## What is needed
Among the lines below, a stretch begins at the one with "Set typo tolerance" and ends at the one with "Task: Open the dk user profile avatar". Repeat that stretch exactly, ends included.
───── Records provided ─────
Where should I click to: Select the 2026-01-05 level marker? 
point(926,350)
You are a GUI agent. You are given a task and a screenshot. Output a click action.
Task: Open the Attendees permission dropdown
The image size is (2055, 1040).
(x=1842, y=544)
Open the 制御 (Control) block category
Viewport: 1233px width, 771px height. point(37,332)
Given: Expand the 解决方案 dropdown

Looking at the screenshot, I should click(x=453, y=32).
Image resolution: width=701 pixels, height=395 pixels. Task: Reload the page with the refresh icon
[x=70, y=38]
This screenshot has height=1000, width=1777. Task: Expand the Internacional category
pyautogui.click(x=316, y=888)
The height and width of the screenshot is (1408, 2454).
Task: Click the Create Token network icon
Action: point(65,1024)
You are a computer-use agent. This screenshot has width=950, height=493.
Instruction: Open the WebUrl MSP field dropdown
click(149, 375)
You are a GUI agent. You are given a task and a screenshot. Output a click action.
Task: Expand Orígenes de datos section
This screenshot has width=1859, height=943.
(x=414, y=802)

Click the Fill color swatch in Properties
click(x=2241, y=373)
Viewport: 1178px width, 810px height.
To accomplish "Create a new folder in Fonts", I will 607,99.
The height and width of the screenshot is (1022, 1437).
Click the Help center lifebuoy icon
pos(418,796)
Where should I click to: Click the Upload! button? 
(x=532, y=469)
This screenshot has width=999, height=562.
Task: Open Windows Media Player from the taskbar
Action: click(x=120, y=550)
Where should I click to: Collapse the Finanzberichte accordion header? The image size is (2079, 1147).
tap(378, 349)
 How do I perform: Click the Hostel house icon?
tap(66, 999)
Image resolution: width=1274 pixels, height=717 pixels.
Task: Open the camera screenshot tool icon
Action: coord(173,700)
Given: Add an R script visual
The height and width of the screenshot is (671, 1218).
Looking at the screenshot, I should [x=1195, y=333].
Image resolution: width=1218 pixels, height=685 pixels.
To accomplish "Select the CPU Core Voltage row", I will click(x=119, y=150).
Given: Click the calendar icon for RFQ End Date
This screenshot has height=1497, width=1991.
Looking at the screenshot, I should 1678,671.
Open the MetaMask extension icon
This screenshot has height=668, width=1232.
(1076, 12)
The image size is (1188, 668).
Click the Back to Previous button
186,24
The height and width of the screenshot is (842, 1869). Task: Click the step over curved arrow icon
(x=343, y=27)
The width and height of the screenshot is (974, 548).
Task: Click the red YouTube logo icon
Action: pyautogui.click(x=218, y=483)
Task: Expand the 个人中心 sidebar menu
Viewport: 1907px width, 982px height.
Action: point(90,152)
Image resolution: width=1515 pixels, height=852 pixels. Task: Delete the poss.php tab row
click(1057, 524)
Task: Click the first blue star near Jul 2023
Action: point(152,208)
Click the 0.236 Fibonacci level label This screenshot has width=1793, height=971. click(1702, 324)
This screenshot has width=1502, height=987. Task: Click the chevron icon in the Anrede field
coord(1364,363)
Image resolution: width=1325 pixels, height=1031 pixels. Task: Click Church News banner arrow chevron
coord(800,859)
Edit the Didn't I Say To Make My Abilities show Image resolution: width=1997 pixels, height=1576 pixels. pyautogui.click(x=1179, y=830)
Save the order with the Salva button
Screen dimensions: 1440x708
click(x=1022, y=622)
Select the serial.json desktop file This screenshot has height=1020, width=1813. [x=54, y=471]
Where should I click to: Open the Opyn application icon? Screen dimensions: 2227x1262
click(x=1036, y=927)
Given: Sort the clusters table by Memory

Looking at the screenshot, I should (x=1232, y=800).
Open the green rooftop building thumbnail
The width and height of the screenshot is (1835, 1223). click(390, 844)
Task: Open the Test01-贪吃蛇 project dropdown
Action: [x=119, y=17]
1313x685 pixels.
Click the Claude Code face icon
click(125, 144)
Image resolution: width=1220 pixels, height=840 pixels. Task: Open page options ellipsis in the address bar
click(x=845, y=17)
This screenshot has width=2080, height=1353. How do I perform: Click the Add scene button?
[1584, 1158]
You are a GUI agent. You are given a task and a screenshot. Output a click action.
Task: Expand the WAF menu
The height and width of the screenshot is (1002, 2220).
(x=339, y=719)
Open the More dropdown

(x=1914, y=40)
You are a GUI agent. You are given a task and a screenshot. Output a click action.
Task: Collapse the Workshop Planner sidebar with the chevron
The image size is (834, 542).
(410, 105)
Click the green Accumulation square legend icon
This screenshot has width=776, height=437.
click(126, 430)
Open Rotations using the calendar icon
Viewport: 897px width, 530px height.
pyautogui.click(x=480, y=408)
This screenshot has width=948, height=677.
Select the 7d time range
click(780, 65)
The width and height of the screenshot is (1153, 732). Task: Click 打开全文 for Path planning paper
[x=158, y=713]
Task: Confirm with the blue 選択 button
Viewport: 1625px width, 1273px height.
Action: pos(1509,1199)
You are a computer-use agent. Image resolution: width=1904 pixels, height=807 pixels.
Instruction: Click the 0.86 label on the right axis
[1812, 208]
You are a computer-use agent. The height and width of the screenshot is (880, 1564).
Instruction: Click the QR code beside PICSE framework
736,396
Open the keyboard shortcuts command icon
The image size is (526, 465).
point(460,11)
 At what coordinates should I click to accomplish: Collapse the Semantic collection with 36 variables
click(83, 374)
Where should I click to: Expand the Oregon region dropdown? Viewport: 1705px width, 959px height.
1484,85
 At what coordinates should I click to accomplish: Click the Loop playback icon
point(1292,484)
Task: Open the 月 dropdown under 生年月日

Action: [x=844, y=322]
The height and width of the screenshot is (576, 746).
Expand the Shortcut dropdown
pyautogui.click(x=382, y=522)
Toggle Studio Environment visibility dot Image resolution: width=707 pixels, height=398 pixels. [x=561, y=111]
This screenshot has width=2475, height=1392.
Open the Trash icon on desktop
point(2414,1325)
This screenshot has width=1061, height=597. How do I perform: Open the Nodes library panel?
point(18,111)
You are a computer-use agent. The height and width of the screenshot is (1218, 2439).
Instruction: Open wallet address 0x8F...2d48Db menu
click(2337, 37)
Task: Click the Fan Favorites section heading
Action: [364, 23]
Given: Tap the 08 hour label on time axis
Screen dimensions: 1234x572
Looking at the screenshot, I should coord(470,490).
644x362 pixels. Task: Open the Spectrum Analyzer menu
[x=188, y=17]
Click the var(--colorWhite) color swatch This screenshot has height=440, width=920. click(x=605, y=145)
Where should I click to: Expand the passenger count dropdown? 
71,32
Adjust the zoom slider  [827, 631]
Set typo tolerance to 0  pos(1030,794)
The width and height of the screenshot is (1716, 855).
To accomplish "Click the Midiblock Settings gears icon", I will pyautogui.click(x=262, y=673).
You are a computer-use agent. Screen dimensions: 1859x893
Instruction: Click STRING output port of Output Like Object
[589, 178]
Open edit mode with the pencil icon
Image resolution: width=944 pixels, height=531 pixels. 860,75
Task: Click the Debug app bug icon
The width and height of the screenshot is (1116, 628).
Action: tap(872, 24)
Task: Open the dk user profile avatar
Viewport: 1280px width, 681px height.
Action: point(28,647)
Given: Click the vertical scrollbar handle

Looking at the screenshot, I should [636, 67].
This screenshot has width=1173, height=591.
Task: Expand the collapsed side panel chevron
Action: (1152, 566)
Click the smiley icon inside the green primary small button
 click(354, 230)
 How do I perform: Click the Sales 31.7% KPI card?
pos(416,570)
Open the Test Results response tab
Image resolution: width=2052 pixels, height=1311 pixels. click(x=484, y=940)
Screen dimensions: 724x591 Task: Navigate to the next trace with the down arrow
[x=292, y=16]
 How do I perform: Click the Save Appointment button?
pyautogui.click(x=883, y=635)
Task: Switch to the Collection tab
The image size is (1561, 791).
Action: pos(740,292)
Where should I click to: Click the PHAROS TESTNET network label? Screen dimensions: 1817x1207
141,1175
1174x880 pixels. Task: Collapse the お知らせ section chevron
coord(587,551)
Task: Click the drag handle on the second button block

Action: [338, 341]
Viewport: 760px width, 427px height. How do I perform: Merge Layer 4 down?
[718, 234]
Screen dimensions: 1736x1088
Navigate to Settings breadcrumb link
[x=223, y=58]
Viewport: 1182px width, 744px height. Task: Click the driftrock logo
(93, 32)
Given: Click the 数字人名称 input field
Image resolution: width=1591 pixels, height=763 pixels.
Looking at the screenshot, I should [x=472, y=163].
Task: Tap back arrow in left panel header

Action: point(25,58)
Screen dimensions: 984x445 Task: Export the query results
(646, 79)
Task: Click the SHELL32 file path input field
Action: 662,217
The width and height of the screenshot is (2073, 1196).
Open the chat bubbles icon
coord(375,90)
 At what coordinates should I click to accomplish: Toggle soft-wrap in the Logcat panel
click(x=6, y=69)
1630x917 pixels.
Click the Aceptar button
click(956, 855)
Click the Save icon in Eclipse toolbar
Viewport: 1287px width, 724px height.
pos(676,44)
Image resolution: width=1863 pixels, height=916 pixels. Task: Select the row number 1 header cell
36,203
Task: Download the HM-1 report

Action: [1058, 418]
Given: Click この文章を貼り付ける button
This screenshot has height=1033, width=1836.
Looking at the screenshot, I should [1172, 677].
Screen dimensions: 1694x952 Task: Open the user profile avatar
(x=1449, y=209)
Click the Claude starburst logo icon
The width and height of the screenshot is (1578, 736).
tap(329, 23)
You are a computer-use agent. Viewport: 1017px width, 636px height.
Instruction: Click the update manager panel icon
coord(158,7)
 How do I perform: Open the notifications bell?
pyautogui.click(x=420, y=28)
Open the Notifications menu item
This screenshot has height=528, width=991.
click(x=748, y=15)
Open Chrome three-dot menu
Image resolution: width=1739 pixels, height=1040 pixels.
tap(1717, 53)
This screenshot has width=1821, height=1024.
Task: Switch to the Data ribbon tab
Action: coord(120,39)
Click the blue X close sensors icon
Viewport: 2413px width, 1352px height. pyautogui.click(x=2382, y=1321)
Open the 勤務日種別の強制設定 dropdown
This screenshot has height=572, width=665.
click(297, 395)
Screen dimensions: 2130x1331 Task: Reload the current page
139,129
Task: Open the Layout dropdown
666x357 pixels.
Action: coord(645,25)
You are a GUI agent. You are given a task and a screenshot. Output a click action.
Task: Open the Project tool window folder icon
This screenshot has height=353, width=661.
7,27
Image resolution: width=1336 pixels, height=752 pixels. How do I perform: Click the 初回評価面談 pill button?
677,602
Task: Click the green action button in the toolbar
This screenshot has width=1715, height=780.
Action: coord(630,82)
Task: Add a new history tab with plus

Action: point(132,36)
─────
## Output of the task
Set typo tolerance to 0  pos(1030,794)
The width and height of the screenshot is (1716, 855).
To accomplish "Click the Midiblock Settings gears icon", I will pyautogui.click(x=262, y=673).
You are a computer-use agent. Screen dimensions: 1859x893
Instruction: Click STRING output port of Output Like Object
[589, 178]
Open edit mode with the pencil icon
Image resolution: width=944 pixels, height=531 pixels. 860,75
Task: Click the Debug app bug icon
The width and height of the screenshot is (1116, 628).
Action: tap(872, 24)
Task: Open the dk user profile avatar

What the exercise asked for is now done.